The full listing, exactly as written and with no images, is the expected output.

☆ ☆ ☆ ☆ ☆

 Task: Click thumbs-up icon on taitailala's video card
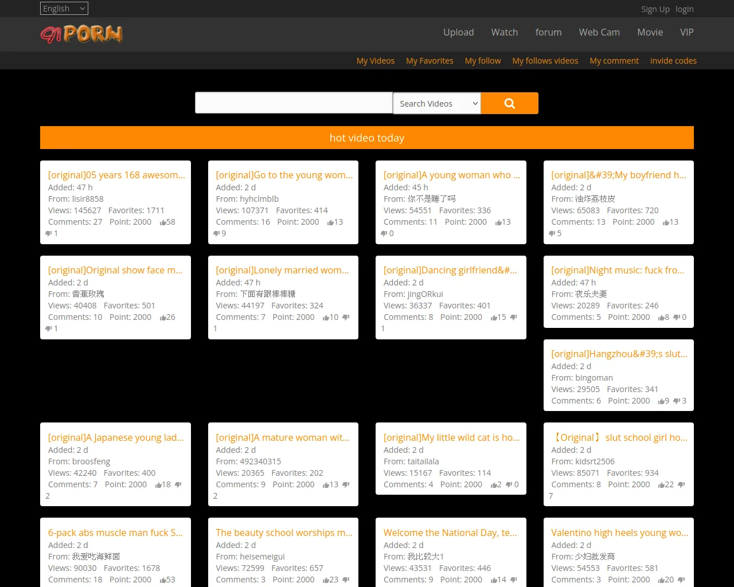pyautogui.click(x=494, y=485)
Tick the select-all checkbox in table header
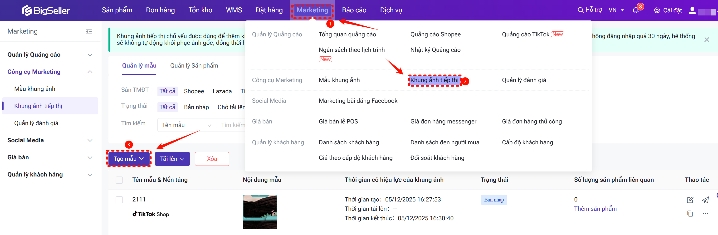This screenshot has width=718, height=235. (x=119, y=180)
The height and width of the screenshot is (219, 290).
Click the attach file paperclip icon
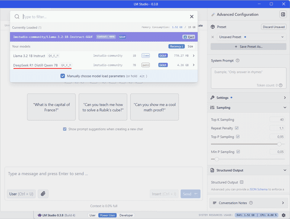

☆ ☆ ☆ ☆ ☆

- [EXPECTED ANSWER]
 Task: Click thumbs-up icon on taitailala's video card
pyautogui.click(x=494, y=485)
Tick the select-all checkbox in table header
This screenshot has width=718, height=235. (x=119, y=180)
The height and width of the screenshot is (219, 290).
Click the attach file paperclip icon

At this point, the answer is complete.